RECORDS below:
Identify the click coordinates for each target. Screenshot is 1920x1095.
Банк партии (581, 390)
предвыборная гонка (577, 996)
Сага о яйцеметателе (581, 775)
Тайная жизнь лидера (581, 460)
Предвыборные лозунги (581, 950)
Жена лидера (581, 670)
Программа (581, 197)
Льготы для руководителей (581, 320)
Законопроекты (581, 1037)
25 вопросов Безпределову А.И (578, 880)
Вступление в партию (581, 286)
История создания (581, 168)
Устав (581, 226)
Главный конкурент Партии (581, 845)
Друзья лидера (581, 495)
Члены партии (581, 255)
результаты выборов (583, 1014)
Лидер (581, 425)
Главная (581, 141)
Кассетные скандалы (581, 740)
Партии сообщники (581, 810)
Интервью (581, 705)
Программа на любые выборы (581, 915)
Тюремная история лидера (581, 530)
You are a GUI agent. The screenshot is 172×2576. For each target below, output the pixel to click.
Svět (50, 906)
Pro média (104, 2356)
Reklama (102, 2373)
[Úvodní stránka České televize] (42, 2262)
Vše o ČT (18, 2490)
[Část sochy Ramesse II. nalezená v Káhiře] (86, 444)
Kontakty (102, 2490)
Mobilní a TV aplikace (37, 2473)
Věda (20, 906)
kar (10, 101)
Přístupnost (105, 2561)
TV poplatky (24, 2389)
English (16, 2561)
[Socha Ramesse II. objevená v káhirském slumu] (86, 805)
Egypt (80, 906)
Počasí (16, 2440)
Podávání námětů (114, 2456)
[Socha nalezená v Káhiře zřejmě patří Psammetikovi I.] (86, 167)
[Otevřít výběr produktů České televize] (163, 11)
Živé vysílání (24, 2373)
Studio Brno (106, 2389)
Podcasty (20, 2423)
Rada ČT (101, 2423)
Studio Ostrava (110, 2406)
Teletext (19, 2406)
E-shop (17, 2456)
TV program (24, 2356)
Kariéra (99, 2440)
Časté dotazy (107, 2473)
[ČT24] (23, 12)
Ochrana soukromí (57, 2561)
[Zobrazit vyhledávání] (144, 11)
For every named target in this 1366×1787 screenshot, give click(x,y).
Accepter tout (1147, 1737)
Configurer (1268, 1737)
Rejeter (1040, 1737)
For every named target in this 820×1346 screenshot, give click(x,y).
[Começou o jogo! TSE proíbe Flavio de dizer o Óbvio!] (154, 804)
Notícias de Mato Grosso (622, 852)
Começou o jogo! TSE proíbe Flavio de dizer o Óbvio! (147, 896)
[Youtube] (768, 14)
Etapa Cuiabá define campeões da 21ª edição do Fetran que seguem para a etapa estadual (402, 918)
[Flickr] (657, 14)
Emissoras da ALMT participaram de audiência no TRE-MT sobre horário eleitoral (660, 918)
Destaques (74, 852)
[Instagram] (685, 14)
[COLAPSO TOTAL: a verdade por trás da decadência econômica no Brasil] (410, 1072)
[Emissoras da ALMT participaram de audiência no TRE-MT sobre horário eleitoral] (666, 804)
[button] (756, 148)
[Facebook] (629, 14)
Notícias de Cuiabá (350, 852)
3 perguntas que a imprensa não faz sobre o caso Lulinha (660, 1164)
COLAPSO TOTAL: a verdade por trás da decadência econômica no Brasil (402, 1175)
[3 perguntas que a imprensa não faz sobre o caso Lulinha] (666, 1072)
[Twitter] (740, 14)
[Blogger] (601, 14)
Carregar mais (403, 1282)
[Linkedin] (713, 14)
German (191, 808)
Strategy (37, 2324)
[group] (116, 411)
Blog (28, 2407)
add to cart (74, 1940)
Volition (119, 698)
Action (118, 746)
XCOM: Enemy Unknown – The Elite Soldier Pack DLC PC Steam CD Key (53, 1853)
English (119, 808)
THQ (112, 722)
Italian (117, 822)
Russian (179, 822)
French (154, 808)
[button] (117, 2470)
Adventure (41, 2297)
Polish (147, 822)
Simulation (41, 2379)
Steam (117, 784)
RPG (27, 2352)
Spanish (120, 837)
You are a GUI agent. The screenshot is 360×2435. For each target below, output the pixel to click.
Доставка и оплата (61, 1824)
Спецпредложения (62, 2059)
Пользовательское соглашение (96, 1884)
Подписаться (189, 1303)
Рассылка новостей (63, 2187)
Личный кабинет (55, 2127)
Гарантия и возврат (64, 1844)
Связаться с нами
End of RECORDS.
> WHAT NEEDS TO BE DONE
Output all of the data without altering a single line.

> RESULT BELOW
Identify the click coordinates for each target. Screenshot is 1920x1095.
Банк партии (581, 390)
предвыборная гонка (577, 996)
Сага о яйцеметателе (581, 775)
Тайная жизнь лидера (581, 460)
Предвыборные лозунги (581, 950)
Жена лидера (581, 670)
Программа (581, 197)
Льготы для руководителей (581, 320)
Законопроекты (581, 1037)
25 вопросов Безпределову А.И (578, 880)
Вступление в партию (581, 286)
История создания (581, 168)
Устав (581, 226)
Главный конкурент Партии (581, 845)
Друзья лидера (581, 495)
Члены партии (581, 255)
результаты выборов (583, 1014)
Лидер (581, 425)
Главная (581, 141)
Кассетные скандалы (581, 740)
Партии сообщники (581, 810)
Интервью (581, 705)
Программа на любые выборы (581, 915)
Тюремная история лидера (581, 530)
You are a GUI agent. The screenshot is 172×2576. For each target below, output the pixel to click.
Svět (50, 906)
Pro média (104, 2356)
Reklama (102, 2373)
[Úvodní stránka České televize] (42, 2262)
Vše o ČT (18, 2490)
[Část sochy Ramesse II. nalezená v Káhiře] (86, 444)
Kontakty (102, 2490)
Mobilní a TV aplikace (37, 2473)
Věda (20, 906)
kar (10, 101)
Přístupnost (105, 2561)
TV poplatky (24, 2389)
English (16, 2561)
[Socha Ramesse II. objevená v káhirském slumu] (86, 805)
Egypt (80, 906)
Počasí (16, 2440)
Podávání námětů (114, 2456)
[Socha nalezená v Káhiře zřejmě patří Psammetikovi I.] (86, 167)
[Otevřít výběr produktů České televize] (163, 11)
Živé vysílání (24, 2373)
Studio Brno (106, 2389)
Podcasty (20, 2423)
Rada ČT (101, 2423)
Studio Ostrava (110, 2406)
Teletext (19, 2406)
E-shop (17, 2456)
TV program (24, 2356)
Kariéra (99, 2440)
Časté dotazy (107, 2473)
[ČT24] (23, 12)
Ochrana soukromí (57, 2561)
[Zobrazit vyhledávání] (144, 11)
For every named target in this 1366×1787 screenshot, give click(x,y).
Accepter tout (1147, 1737)
Configurer (1268, 1737)
Rejeter (1040, 1737)
For every named target in this 820×1346 screenshot, give click(x,y).
[Começou o jogo! TSE proíbe Flavio de dizer o Óbvio!] (154, 804)
Notícias de Mato Grosso (622, 852)
Começou o jogo! TSE proíbe Flavio de dizer o Óbvio! (147, 896)
[Youtube] (768, 14)
Etapa Cuiabá define campeões da 21ª edição do Fetran que seguem para a etapa estadual (402, 918)
[Flickr] (657, 14)
Emissoras da ALMT participaram de audiência no TRE-MT sobre horário eleitoral (660, 918)
Destaques (74, 852)
[Instagram] (685, 14)
[COLAPSO TOTAL: a verdade por trás da decadência econômica no Brasil] (410, 1072)
[Emissoras da ALMT participaram de audiência no TRE-MT sobre horário eleitoral] (666, 804)
[button] (756, 148)
[Facebook] (629, 14)
Notícias de Cuiabá (350, 852)
3 perguntas que a imprensa não faz sobre o caso Lulinha (660, 1164)
COLAPSO TOTAL: a verdade por trás da decadência econômica no Brasil (402, 1175)
[3 perguntas que a imprensa não faz sobre o caso Lulinha] (666, 1072)
[Twitter] (740, 14)
[Blogger] (601, 14)
Carregar mais (403, 1282)
[Linkedin] (713, 14)
German (191, 808)
Strategy (37, 2324)
[group] (116, 411)
Blog (28, 2407)
add to cart (74, 1940)
Volition (119, 698)
Action (118, 746)
XCOM: Enemy Unknown – The Elite Soldier Pack DLC PC Steam CD Key (53, 1853)
English (119, 808)
THQ (112, 722)
Italian (117, 822)
Russian (179, 822)
French (154, 808)
[button] (117, 2470)
Adventure (41, 2297)
Polish (147, 822)
Simulation (41, 2379)
Steam (117, 784)
RPG (27, 2352)
Spanish (120, 837)
You are a GUI agent. The screenshot is 360×2435. For each target below, output the pixel to click.
Доставка и оплата (61, 1824)
Спецпредложения (62, 2059)
Пользовательское соглашение (96, 1884)
Подписаться (189, 1303)
Рассылка новостей (63, 2187)
Личный кабинет (55, 2127)
Гарантия и возврат (64, 1844)
Связаться с нами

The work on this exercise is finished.